INPUT DATA>

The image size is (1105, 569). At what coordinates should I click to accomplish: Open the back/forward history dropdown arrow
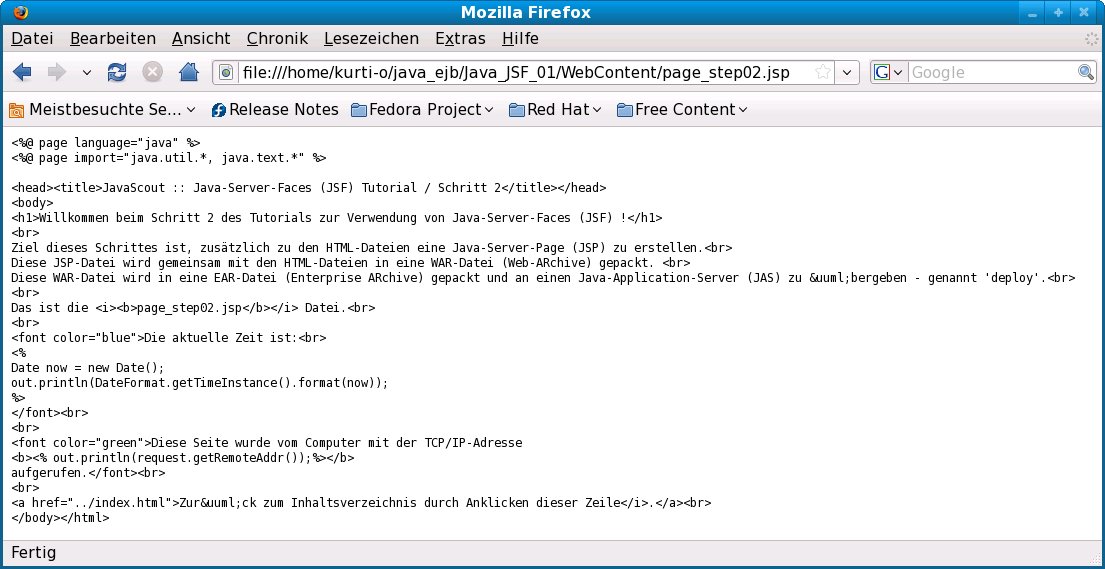pyautogui.click(x=86, y=72)
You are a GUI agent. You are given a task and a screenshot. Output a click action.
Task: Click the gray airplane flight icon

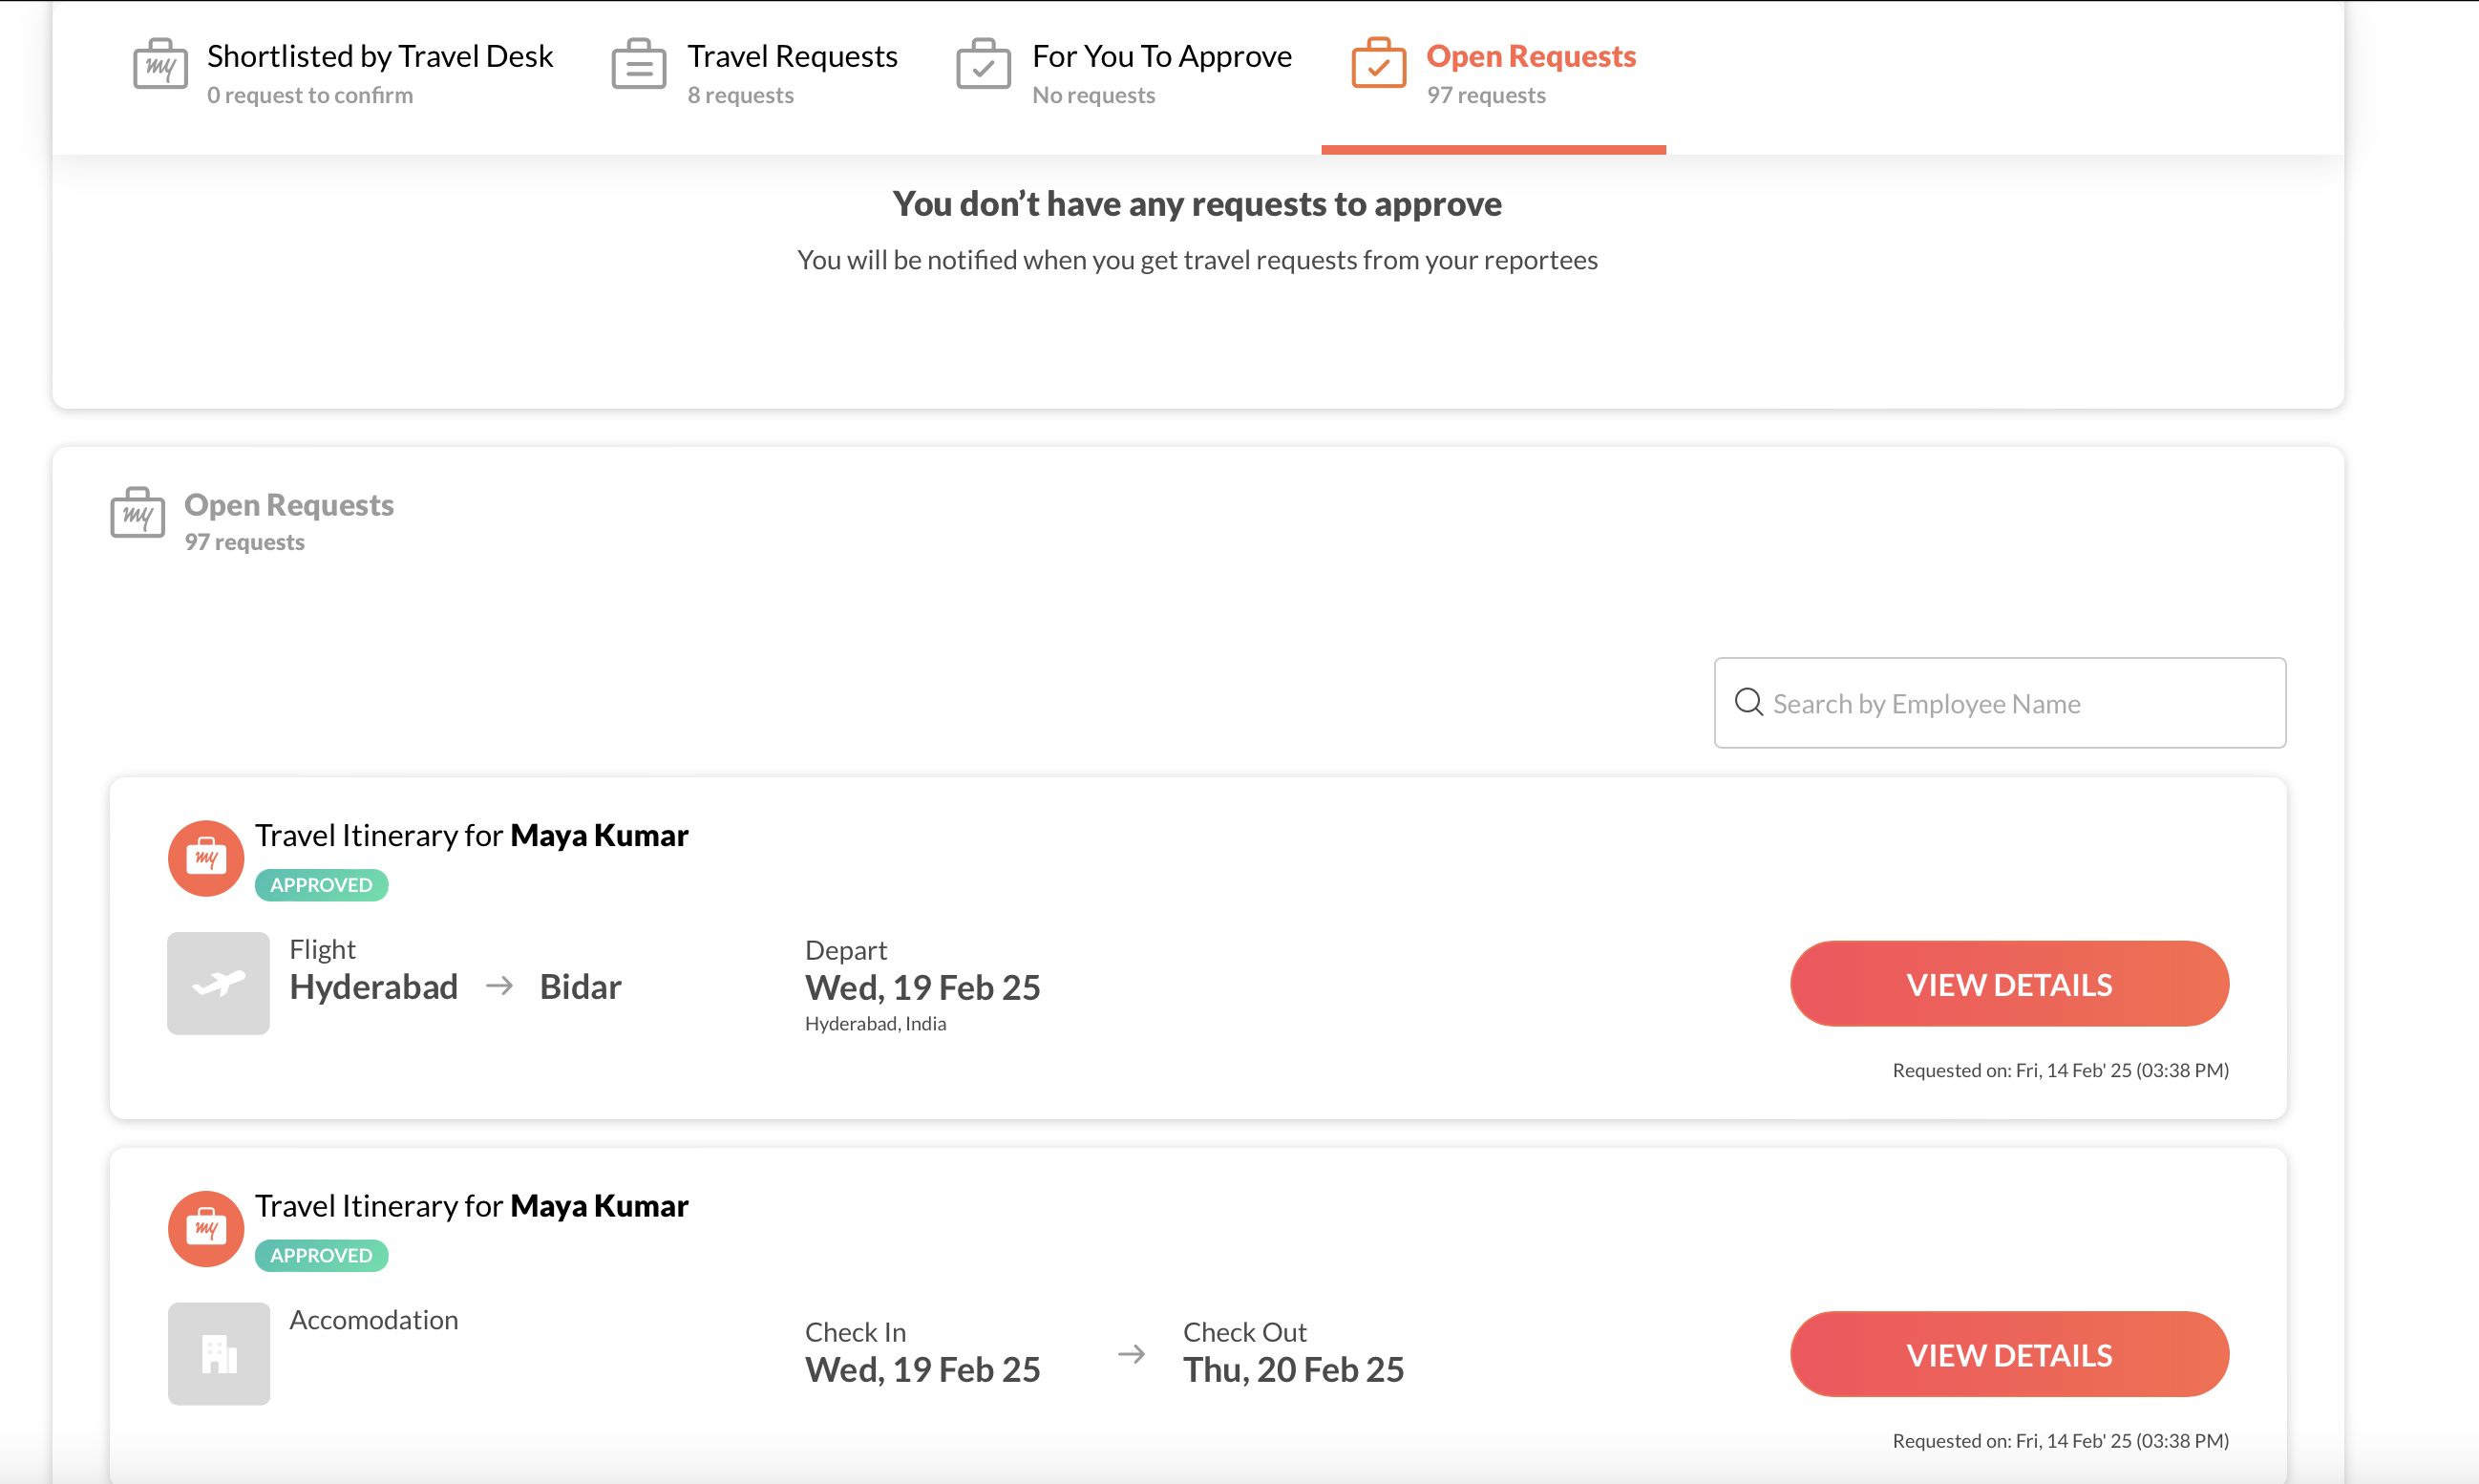(x=218, y=983)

WHAT THE EXERCISE ASKS>
Please copy the listing above line for line, leaving out the pictures.

TASK RESULT>
The image size is (1105, 569). At what coordinates should I click to accomplish: Open the back/forward history dropdown arrow
pyautogui.click(x=86, y=72)
You are a GUI agent. You are given a task and a screenshot. Output a click action.
Task: Click the gray airplane flight icon

(x=218, y=983)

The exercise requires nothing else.